YOUR GOAL
Copy every record word for word.

EXERCISE MATERIALS
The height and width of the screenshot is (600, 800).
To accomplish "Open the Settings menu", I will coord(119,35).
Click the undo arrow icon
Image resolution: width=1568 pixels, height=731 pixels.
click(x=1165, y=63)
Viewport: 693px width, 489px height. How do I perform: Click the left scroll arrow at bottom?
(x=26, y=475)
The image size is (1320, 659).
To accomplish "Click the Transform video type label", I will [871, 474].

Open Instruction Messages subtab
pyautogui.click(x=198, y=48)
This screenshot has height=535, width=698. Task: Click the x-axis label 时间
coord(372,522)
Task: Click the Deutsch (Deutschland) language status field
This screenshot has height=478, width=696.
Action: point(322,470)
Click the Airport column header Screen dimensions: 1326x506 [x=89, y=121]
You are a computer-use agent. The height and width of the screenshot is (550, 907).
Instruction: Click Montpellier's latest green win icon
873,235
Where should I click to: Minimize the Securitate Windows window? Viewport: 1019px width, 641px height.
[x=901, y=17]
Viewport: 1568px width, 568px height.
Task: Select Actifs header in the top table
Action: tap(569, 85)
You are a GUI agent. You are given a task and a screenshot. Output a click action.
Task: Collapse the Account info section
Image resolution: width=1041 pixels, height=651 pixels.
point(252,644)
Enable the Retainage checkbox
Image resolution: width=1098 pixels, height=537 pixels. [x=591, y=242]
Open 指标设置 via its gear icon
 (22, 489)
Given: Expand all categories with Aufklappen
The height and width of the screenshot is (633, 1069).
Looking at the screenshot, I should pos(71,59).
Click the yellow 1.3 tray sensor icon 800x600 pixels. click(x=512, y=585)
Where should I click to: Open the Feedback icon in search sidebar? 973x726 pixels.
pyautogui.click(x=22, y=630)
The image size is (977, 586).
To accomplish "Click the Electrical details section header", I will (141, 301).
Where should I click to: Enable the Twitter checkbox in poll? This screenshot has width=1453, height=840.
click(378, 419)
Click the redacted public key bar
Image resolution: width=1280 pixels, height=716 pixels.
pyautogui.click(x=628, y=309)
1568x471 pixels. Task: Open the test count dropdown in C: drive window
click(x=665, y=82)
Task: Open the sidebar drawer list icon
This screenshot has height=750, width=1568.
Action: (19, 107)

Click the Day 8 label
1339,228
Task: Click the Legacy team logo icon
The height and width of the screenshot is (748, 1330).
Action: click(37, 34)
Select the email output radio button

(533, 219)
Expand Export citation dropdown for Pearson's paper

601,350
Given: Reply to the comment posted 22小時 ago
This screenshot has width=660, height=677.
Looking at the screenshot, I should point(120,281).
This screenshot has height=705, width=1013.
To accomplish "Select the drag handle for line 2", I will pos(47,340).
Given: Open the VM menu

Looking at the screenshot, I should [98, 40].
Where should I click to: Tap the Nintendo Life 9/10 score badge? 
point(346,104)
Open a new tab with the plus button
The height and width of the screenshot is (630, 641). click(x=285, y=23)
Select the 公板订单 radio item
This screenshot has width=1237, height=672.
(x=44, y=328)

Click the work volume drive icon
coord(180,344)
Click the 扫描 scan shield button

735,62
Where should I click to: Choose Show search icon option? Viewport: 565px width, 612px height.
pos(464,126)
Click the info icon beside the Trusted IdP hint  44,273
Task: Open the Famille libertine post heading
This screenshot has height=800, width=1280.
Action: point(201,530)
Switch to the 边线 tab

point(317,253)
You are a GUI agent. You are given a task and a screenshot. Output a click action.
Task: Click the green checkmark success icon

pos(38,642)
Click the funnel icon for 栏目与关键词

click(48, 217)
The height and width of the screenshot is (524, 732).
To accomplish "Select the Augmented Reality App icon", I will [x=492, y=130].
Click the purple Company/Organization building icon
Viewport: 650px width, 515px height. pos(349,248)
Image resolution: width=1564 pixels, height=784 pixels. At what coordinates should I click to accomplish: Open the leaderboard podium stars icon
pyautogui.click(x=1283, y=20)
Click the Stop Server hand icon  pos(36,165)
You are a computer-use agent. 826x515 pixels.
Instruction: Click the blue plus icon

SOLUTION BELOW
The height and width of the screenshot is (600, 800).
To accomplish "Open the Settings menu", I will coord(119,35).
Click the undo arrow icon
Image resolution: width=1568 pixels, height=731 pixels.
click(x=1165, y=63)
Viewport: 693px width, 489px height. How do I perform: Click the left scroll arrow at bottom?
(x=26, y=475)
The image size is (1320, 659).
To accomplish "Click the Transform video type label", I will [871, 474].

Open Instruction Messages subtab
pyautogui.click(x=198, y=48)
This screenshot has height=535, width=698. Task: Click the x-axis label 时间
coord(372,522)
Task: Click the Deutsch (Deutschland) language status field
This screenshot has height=478, width=696.
Action: point(322,470)
Click the Airport column header Screen dimensions: 1326x506 [x=89, y=121]
You are a computer-use agent. The height and width of the screenshot is (550, 907).
Instruction: Click Montpellier's latest green win icon
873,235
Where should I click to: Minimize the Securitate Windows window? Viewport: 1019px width, 641px height.
[x=901, y=17]
Viewport: 1568px width, 568px height.
Task: Select Actifs header in the top table
Action: tap(569, 85)
You are a GUI agent. You are given a task and a screenshot. Output a click action.
Task: Collapse the Account info section
Image resolution: width=1041 pixels, height=651 pixels.
point(252,644)
Enable the Retainage checkbox
Image resolution: width=1098 pixels, height=537 pixels. [x=591, y=242]
Open 指标设置 via its gear icon
 (22, 489)
Given: Expand all categories with Aufklappen
The height and width of the screenshot is (633, 1069).
Looking at the screenshot, I should pos(71,59).
Click the yellow 1.3 tray sensor icon 800x600 pixels. click(x=512, y=585)
Where should I click to: Open the Feedback icon in search sidebar? 973x726 pixels.
pyautogui.click(x=22, y=630)
The image size is (977, 586).
To accomplish "Click the Electrical details section header", I will (141, 301).
Where should I click to: Enable the Twitter checkbox in poll? This screenshot has width=1453, height=840.
click(378, 419)
Click the redacted public key bar
Image resolution: width=1280 pixels, height=716 pixels.
pyautogui.click(x=628, y=309)
1568x471 pixels. Task: Open the test count dropdown in C: drive window
click(x=665, y=82)
Task: Open the sidebar drawer list icon
This screenshot has height=750, width=1568.
Action: (19, 107)

Click the Day 8 label
1339,228
Task: Click the Legacy team logo icon
The height and width of the screenshot is (748, 1330).
Action: click(37, 34)
Select the email output radio button

(533, 219)
Expand Export citation dropdown for Pearson's paper

601,350
Given: Reply to the comment posted 22小時 ago
This screenshot has width=660, height=677.
Looking at the screenshot, I should point(120,281).
This screenshot has height=705, width=1013.
To accomplish "Select the drag handle for line 2", I will pos(47,340).
Given: Open the VM menu

Looking at the screenshot, I should [98, 40].
Where should I click to: Tap the Nintendo Life 9/10 score badge? 
point(346,104)
Open a new tab with the plus button
The height and width of the screenshot is (630, 641). click(x=285, y=23)
Select the 公板订单 radio item
This screenshot has width=1237, height=672.
(x=44, y=328)

Click the work volume drive icon
coord(180,344)
Click the 扫描 scan shield button

735,62
Where should I click to: Choose Show search icon option? Viewport: 565px width, 612px height.
pos(464,126)
Click the info icon beside the Trusted IdP hint  44,273
Task: Open the Famille libertine post heading
This screenshot has height=800, width=1280.
Action: point(201,530)
Switch to the 边线 tab

point(317,253)
You are a GUI agent. You are given a task and a screenshot. Output a click action.
Task: Click the green checkmark success icon

pos(38,642)
Click the funnel icon for 栏目与关键词

click(48, 217)
The height and width of the screenshot is (524, 732).
To accomplish "Select the Augmented Reality App icon", I will [x=492, y=130].
Click the purple Company/Organization building icon
Viewport: 650px width, 515px height. pos(349,248)
Image resolution: width=1564 pixels, height=784 pixels. At what coordinates should I click to accomplish: Open the leaderboard podium stars icon
pyautogui.click(x=1283, y=20)
Click the Stop Server hand icon  pos(36,165)
You are a computer-use agent. 826x515 pixels.
Instruction: Click the blue plus icon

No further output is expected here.